The biggest obstacle came after Mitch started working when his excitement quickly turned to self-doubt. After his first day on the job, Mitch emailed Julie and stated that he was thinking of quitting because he felt the job would be too stressful and aggravated a pain in his back since he was on his feet most of the day. Julie quickly arranged to meet him at PDQ with the interpreter and his boss, Raymond, to discuss his concerns. After speaking with Raymond at length, Julie found that Mitch had done a great job on his first day. They both felt he was probably more panicked about the idea that he was going to be the only press operator; in his past jobs, Mitch had worked in larger facilities that employed more operators. This would be Mitch’s first time working independently without other printing machine operators to share the work stress and responsibilities.
When Julie met with Mitch and his interpreter, he admitted that he was simply feeling overwhelmed at returning to a skilled job after so many years and having the responsibility of an entire department.
“I essentially gave Mitch a much-needed pep talk and reminded him that he was intelligent, and that Raymond and I both had faith that he was able to shoulder the responsibility,” said Julie. “It was clearly what he needed to hear. He was almost immediately relaxed and seemed more confident.”
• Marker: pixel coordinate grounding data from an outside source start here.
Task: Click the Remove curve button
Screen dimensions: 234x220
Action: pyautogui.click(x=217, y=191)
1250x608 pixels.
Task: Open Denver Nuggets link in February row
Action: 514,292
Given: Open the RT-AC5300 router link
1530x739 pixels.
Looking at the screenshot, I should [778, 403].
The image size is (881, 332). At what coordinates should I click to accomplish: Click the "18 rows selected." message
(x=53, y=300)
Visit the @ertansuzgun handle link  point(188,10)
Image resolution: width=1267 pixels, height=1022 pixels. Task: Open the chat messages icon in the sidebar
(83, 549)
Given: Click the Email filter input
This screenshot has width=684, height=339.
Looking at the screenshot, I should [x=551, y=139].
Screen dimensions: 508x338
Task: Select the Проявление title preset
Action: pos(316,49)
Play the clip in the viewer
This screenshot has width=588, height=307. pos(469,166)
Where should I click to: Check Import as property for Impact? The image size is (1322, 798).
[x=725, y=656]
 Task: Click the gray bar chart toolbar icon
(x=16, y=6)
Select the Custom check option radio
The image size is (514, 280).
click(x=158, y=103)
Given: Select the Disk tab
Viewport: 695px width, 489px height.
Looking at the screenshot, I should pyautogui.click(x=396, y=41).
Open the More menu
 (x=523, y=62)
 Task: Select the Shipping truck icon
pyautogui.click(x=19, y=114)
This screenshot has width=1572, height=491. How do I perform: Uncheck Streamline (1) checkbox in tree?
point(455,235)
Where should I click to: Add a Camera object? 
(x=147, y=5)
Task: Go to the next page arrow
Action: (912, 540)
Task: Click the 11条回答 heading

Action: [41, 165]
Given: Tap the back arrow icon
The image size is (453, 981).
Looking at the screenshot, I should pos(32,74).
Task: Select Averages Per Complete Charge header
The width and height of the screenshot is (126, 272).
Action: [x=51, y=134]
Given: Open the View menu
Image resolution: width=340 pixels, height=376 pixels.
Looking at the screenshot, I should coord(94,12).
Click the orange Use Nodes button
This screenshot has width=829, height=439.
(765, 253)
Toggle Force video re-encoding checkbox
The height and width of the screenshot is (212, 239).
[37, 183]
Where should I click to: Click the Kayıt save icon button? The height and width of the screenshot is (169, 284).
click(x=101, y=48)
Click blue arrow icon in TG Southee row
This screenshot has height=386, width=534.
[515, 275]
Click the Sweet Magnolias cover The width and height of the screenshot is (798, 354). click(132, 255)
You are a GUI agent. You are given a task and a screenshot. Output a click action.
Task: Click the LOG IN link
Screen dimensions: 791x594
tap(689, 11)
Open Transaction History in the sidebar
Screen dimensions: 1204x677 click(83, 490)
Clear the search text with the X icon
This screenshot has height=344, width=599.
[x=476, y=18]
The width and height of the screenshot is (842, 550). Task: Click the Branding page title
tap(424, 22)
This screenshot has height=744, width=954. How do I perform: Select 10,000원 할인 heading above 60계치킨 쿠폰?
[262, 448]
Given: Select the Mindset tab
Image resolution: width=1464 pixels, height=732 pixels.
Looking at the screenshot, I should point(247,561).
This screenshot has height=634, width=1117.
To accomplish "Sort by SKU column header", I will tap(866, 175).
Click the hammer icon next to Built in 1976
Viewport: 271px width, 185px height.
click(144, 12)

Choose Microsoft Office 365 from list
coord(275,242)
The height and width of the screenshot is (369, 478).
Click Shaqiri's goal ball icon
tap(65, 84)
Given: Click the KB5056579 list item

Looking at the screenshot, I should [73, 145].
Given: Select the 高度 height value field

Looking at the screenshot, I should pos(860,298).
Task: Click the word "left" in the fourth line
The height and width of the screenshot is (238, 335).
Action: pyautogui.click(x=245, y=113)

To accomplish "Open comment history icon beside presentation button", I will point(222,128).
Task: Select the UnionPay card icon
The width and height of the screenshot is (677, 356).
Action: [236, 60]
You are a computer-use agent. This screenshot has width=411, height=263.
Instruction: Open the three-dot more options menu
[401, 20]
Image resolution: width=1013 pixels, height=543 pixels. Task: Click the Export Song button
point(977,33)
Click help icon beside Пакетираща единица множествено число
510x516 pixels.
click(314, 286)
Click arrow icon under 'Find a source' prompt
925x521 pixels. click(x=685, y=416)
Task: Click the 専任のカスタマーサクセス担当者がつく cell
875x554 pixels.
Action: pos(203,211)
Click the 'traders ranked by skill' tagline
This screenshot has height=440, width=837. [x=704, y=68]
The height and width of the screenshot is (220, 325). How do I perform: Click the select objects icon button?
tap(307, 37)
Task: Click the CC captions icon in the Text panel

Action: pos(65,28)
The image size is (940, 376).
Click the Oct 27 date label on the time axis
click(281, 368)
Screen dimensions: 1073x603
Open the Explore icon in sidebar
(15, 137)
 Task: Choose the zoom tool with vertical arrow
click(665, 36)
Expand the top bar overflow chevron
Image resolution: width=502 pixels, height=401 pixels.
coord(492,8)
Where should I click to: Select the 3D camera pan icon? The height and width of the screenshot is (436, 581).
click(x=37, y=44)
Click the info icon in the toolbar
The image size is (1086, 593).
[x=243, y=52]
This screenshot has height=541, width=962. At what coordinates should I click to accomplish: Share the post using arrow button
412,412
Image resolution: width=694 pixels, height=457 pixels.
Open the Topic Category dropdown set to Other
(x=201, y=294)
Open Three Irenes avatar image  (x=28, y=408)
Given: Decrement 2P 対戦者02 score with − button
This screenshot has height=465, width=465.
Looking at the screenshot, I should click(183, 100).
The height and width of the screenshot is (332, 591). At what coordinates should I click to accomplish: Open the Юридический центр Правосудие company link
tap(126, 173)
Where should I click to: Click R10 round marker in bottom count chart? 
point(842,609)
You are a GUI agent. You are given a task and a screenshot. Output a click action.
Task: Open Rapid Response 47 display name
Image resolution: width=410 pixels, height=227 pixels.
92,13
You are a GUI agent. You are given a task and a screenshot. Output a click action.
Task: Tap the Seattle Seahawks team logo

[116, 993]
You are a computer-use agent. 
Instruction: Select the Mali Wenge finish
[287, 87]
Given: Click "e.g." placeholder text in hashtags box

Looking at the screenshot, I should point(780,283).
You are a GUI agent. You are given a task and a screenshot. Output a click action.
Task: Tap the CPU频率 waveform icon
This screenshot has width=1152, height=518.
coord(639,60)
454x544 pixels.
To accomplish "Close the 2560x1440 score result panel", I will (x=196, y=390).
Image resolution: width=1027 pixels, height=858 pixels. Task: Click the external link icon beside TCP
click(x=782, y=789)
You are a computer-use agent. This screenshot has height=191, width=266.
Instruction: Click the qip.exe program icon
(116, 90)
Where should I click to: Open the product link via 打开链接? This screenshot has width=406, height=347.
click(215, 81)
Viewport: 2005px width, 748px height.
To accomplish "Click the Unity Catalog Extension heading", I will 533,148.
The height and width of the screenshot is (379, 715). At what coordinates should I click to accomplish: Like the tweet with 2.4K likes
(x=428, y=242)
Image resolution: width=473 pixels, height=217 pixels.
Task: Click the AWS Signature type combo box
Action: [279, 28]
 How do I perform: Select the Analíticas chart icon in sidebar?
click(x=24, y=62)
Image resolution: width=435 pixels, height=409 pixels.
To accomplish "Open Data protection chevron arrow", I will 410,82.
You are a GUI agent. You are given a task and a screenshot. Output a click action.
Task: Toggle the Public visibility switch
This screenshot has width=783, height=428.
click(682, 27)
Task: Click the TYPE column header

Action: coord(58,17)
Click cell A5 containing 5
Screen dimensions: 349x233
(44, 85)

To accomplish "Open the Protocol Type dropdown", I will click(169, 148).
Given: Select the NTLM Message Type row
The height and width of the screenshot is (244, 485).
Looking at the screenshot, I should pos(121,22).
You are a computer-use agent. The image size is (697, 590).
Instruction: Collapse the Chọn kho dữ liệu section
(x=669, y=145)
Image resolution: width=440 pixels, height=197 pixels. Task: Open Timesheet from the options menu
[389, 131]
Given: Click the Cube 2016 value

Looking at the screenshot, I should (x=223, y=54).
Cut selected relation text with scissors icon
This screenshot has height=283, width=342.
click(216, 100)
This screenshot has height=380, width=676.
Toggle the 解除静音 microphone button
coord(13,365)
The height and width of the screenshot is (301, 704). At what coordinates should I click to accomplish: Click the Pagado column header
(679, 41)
As far as Mitch’s back pain, Raymond went out that same day and purchased rubber mats for the floors to provide some cushion. Raymond had also mounted a mirror on the wall in front of Mitch’s work space so that if an employee came up behind him, Mitch would be able to see them coming and not be startled due to his hearing impairment. Mitch now has a job he truly loves and gets to work in an environment where his coworkers are friendly and his manager goes above and beyond to accommodate his employees.
It was a case where MERS/Goodwill’s retention services and the thorough follow up after employment was clearly needed in order to help Mitch retain his job and be successful. He needed support and reassurance from someone who believed that he had what it took to do the job well.
Looking back on her experience with helping Mitch, Julie says working with Raymond as an employer was equally inspiring.
“Even after working in this field for over seven years, I still find employers who don’t understand that having a disability does not equate with being an unproductive employee,” said Julie. “Working with Raymond reminds me that for every door one employer might close, there will always be another around the corner who will be holding the door wide open.”